• _Exercise task_
Write out the rows from the line with "Tap the 2023/7/10 まで expiry date" to the line with "will click(107, 40).", both included, as a JSON list of strings with one string per line and blank lines left out.

• _Recorded data_
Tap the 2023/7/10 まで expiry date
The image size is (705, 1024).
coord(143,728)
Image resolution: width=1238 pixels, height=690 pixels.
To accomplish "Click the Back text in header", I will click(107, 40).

* * *

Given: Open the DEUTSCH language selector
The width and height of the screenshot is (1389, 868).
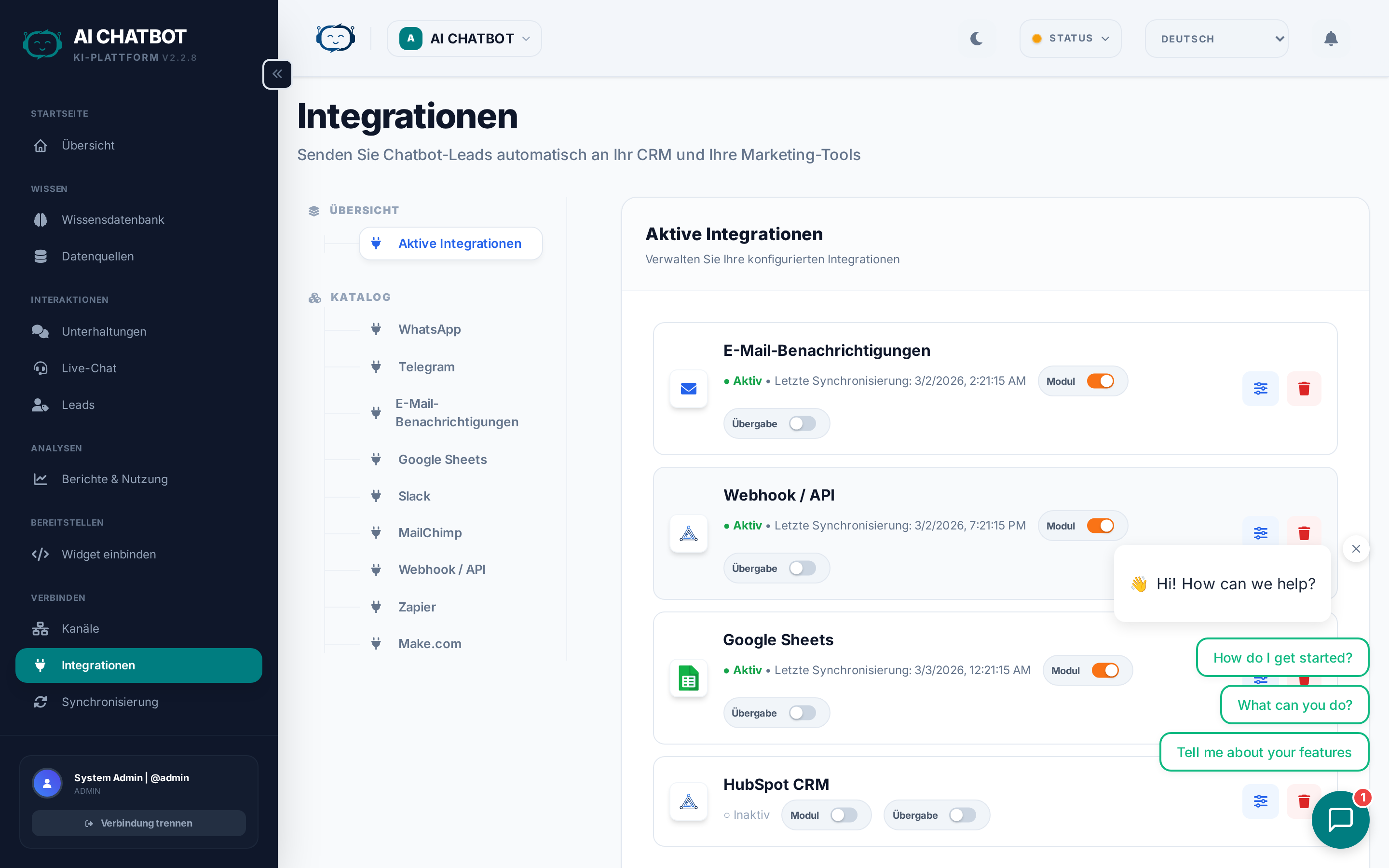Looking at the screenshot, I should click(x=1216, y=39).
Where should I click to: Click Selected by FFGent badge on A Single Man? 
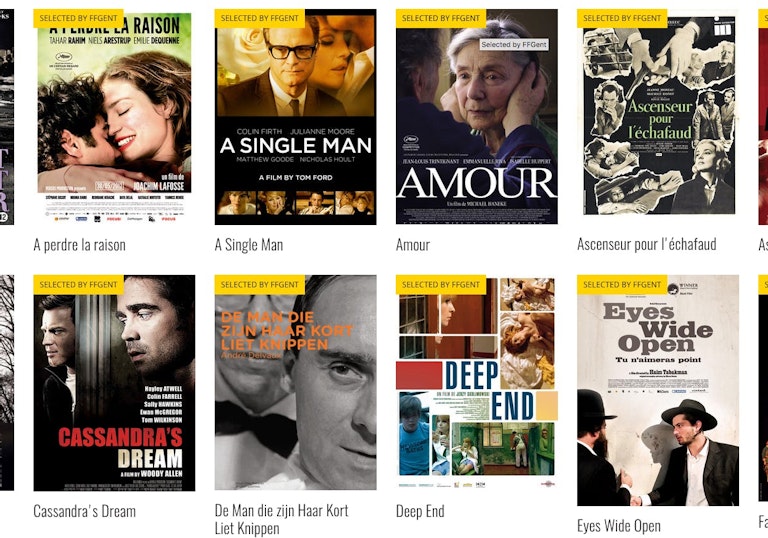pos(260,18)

* * *

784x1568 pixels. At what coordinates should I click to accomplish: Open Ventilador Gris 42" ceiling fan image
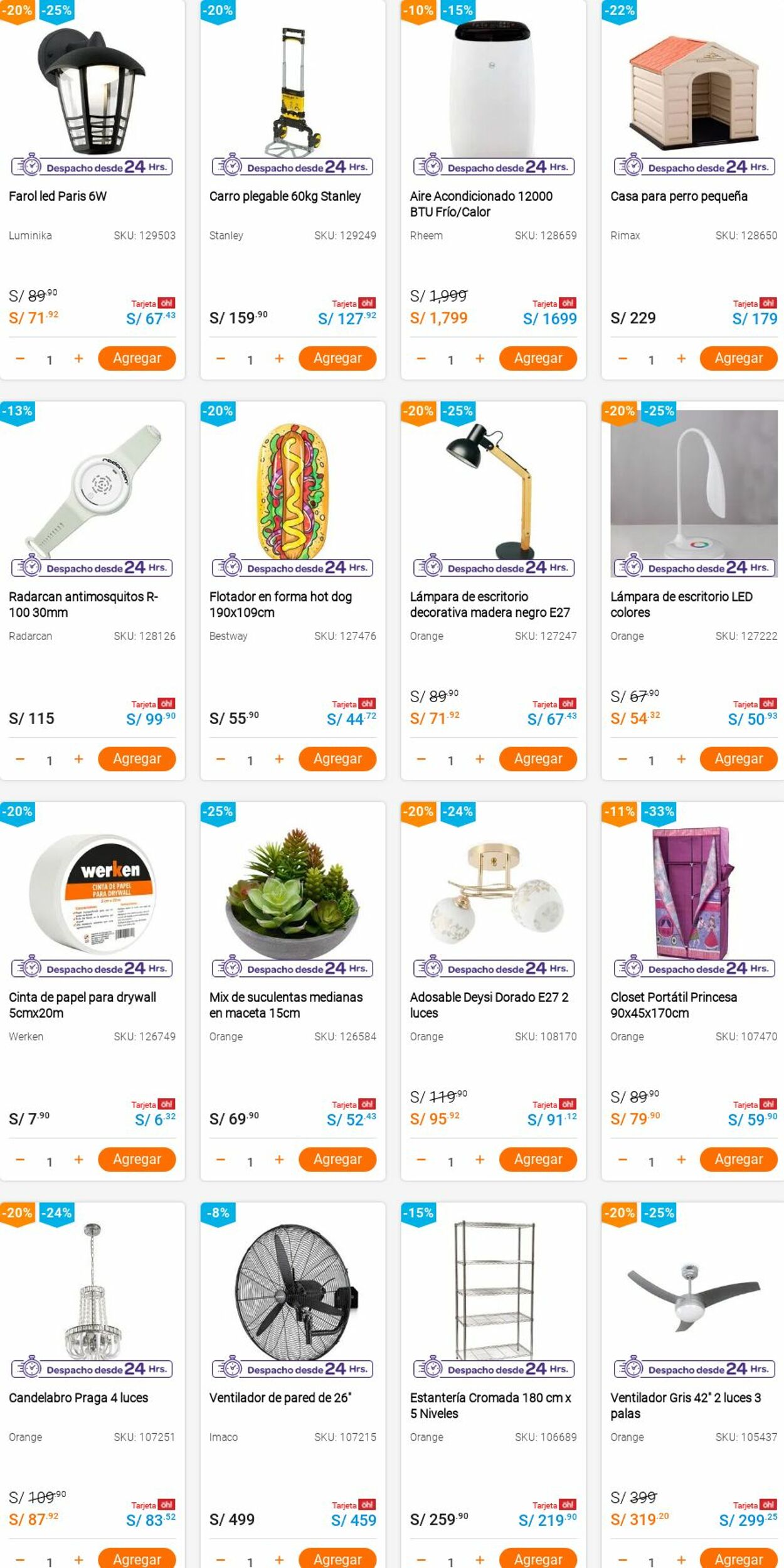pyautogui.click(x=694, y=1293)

• _Response for this exercise_
[
  "Tap the 2023/7/10 まで expiry date",
  "The image size is (705, 1024).",
  "coord(143,728)",
  "Image resolution: width=1238 pixels, height=690 pixels.",
  "To accomplish \"Click the Back text in header\", I will click(107, 40)."
]